Eddie Bartlett: How much can a cootie smoke?
Fletcher's Garage Mechanic: [Eddie, in his Army uniform, returns to his old place of employment - a garage - seeking to get his job back] That guy thinks he's gonna' get my job just because he's got a uniform on. He used to work here.
Fletcher's Garage Mechanic: Yeah, those monkey's are gonna' find out what a picnic they had on Uncle Sam's dough while we stayed home and WORKED!
Eddie Bartlett: [Eddie, in his Army uniform, returns to his old place of employment - a garage - seeking to get his job back. He speaks to his former boss] Hello, Mr. Fletcher.
Mr. Fletcher: [Surprised to see Eddie] Why, when did you blow in?
Eddie Bartlett: Just now. Sure good to be back.
Mr. Fletcher: I'll bet it is. What are you gonna' do?
Eddie Bartlett: Oh, rest up a couple of days, see a few of the boys, and then I'm ready to go to work.
Mr. Fletcher: That's fine. Whaddya' gonna' do? Where ya' gonna' work?
Eddie Bartlett: [Confused] Whaddya' mean, "Where am I gonna' work"? I was gonna' come back here.
Mr. Fletcher: Sorry, Eddie, I haven't got anything for you.
Eddie Bartlett: Now wait a minute. Maybe I'm in the wrong garage. What was that line you handed me about my job always waiting for me when I got back?
Mr. Fletcher: Times have changed, Eddie. That boy over there's been working almost two years. Whaddya' want me to do, can him just because you came back?
Eddie Bartlett: No... no, I couldn't ask you to do that, could I? All right... Thanks.

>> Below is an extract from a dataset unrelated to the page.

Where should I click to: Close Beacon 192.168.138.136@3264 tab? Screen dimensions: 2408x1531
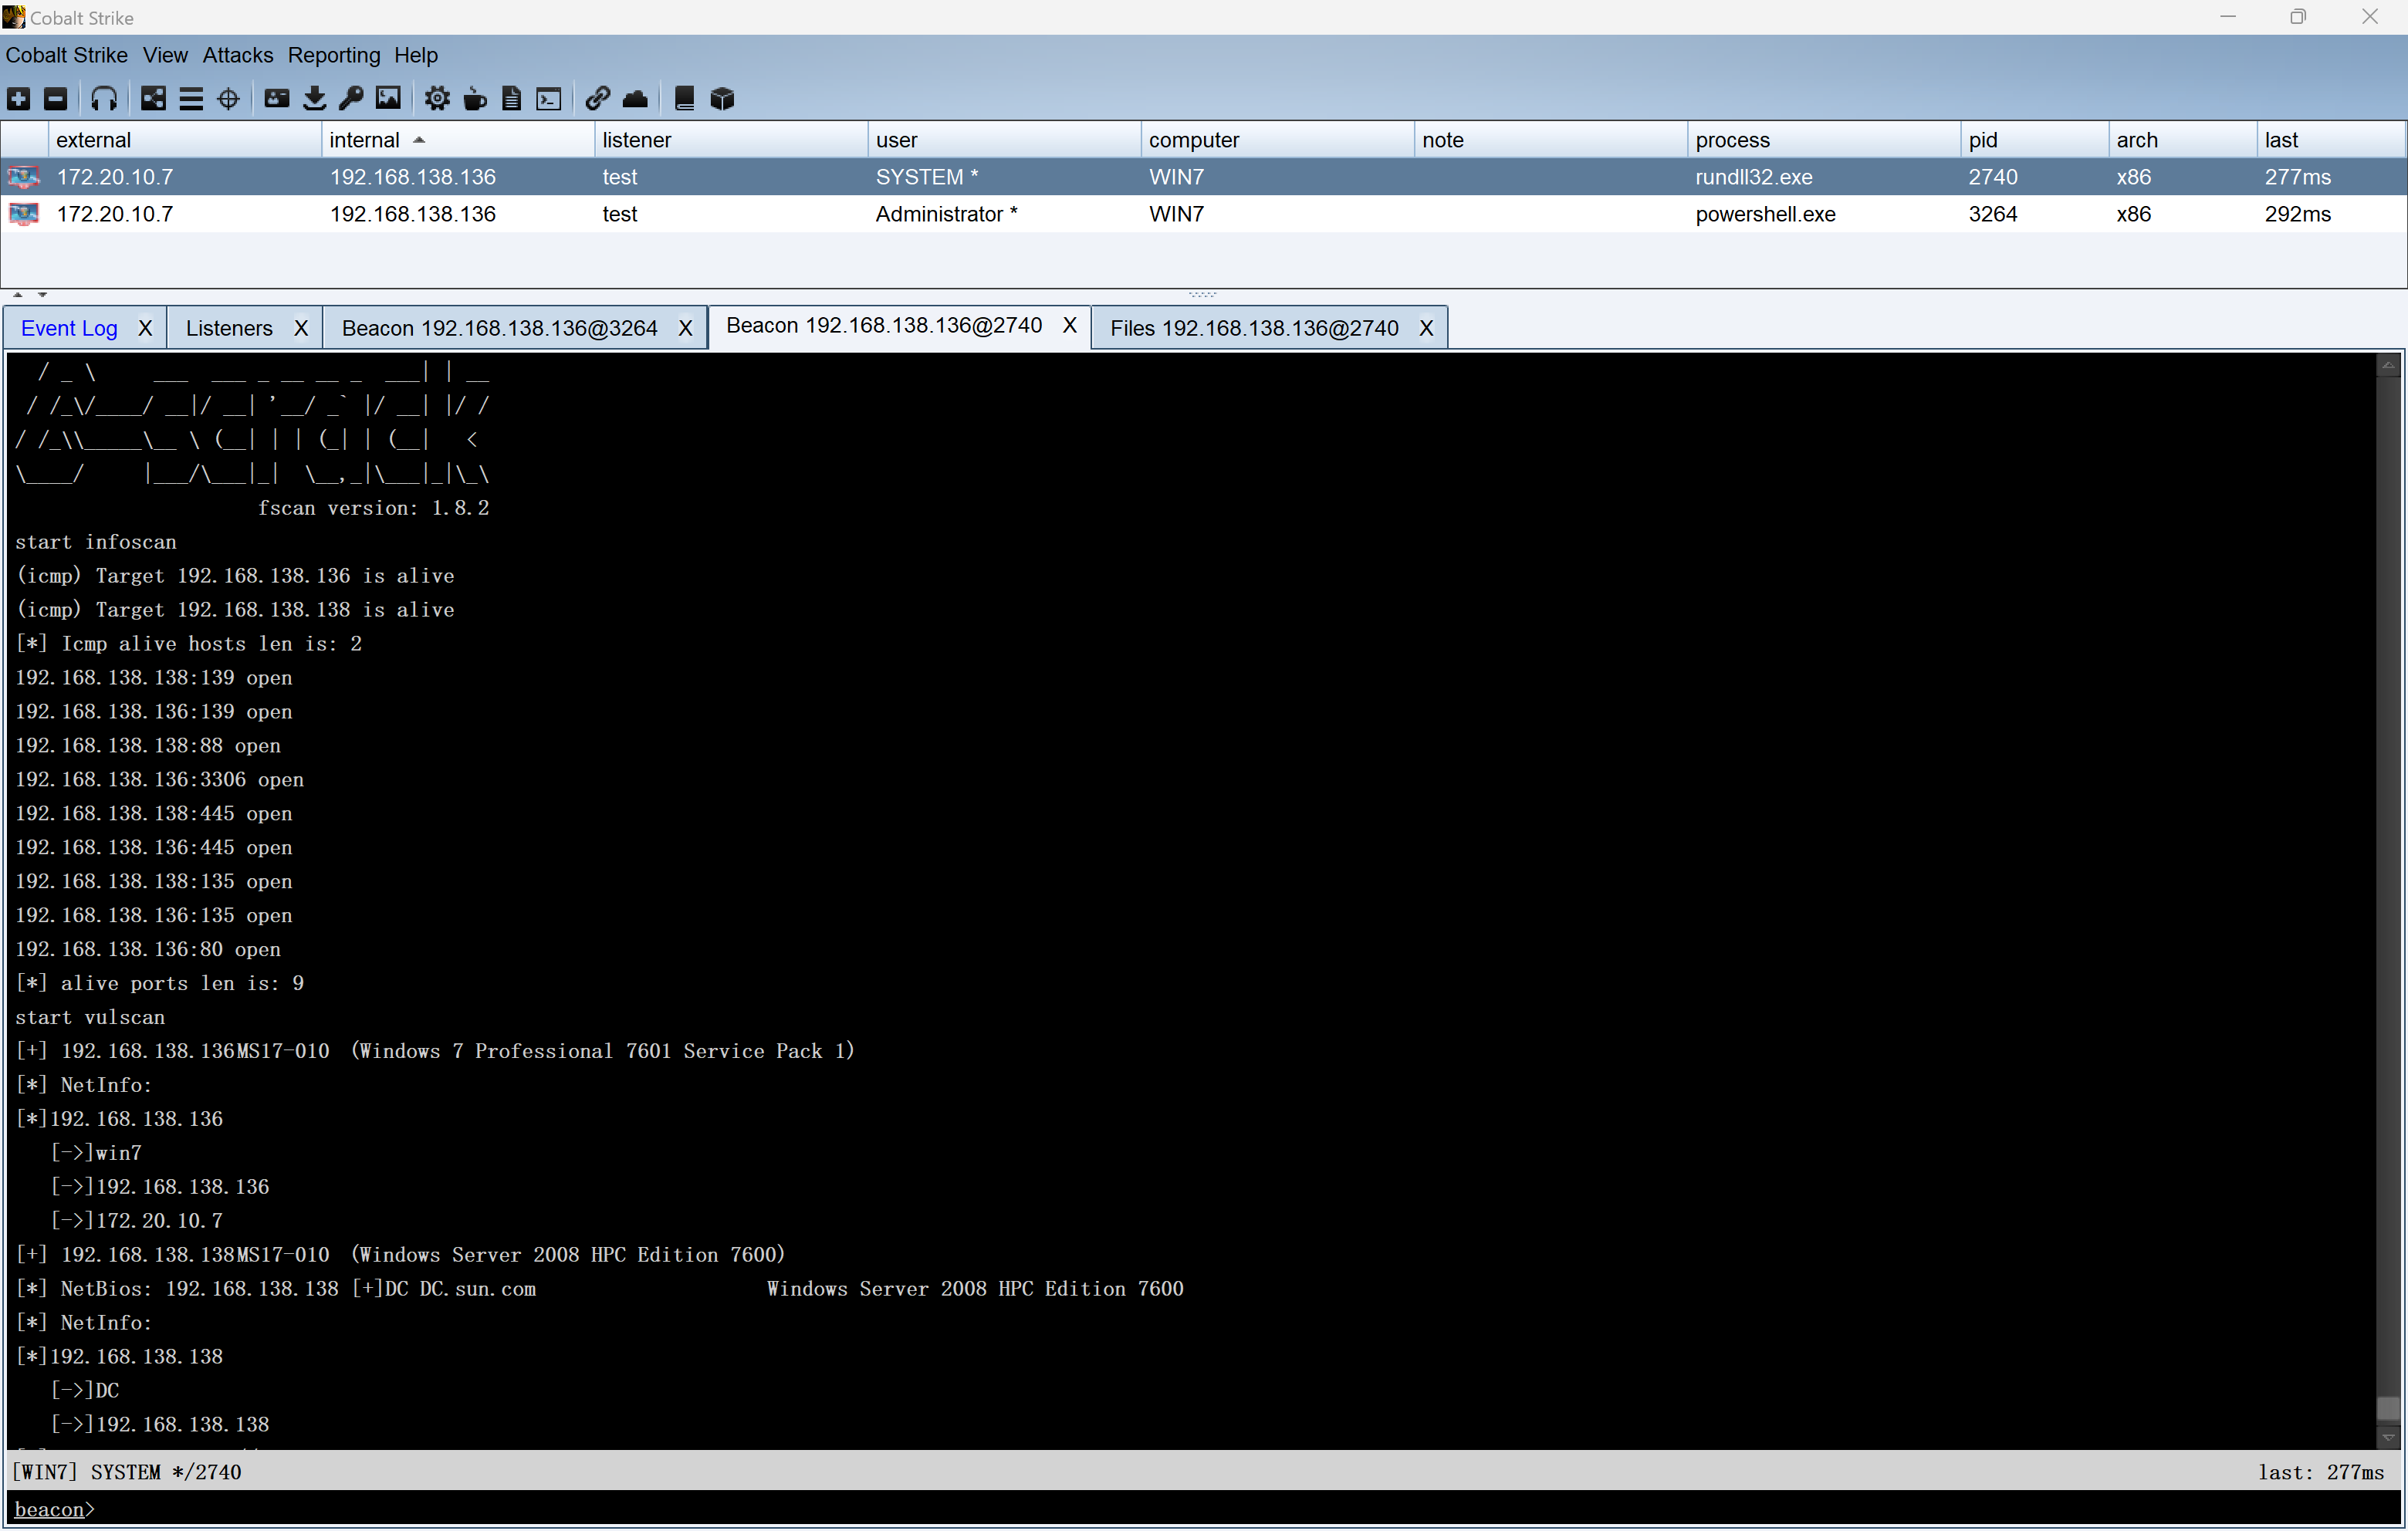(x=685, y=328)
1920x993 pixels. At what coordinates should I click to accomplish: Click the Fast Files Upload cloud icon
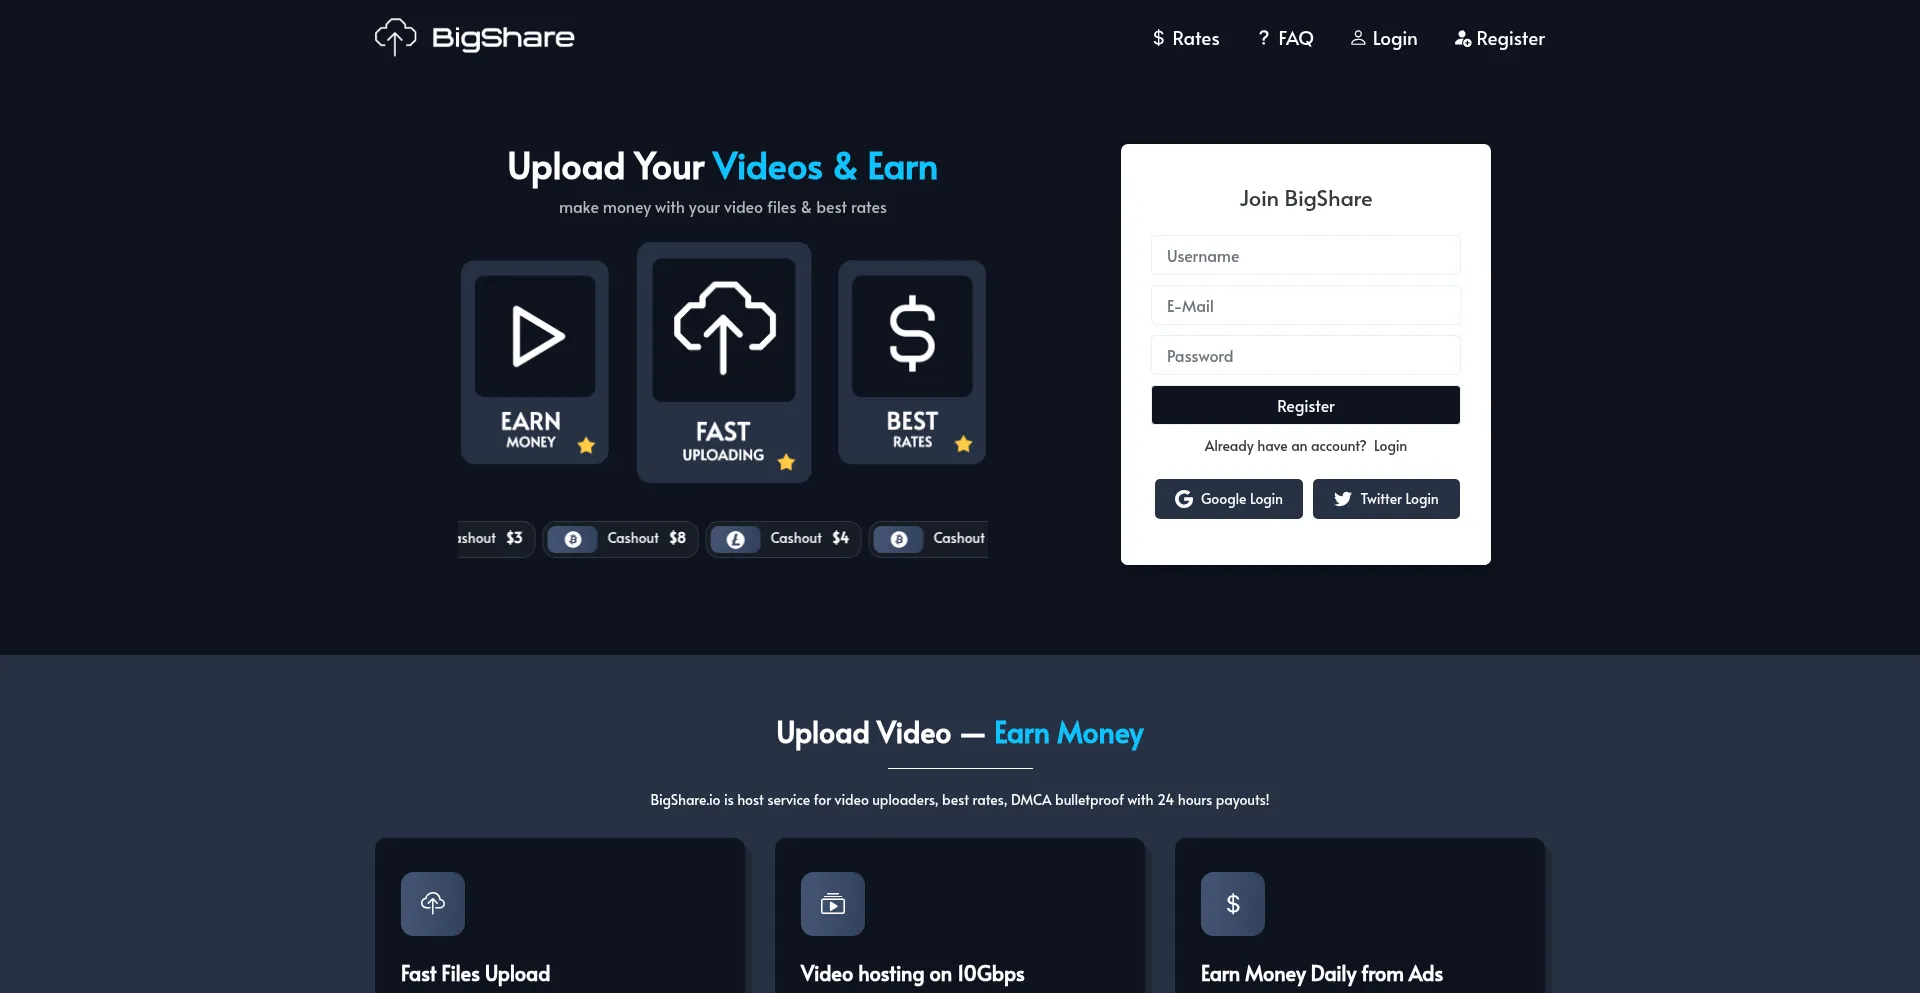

[after a shootout in the club, all the patrons run out in a panic and as the bodies are being carried out]
Eddie Bartlett: Where you going
Panama Smith: I'm looking for some excitement. There's a lull in the action
Eddie Bartlett: [speaking to Jean Sherman] You want the Brooklyn Bridge, all you gotta do is ask for it. If I can't buy it, I'll steal it.
The Sergeant: When you get an order in the army, buddy, you jump!
George Halley: You mean like you did when you worked for my old man and he caught you stealin' nickels?
The Sergeant: I ain't workin' for him now and I ain't workin' for you.
George Halley: Yeah well you might be. I'm gonna give you a break. I'm gonna let you stand behind the bar with all your medals on and tell all the drunks how you won the war.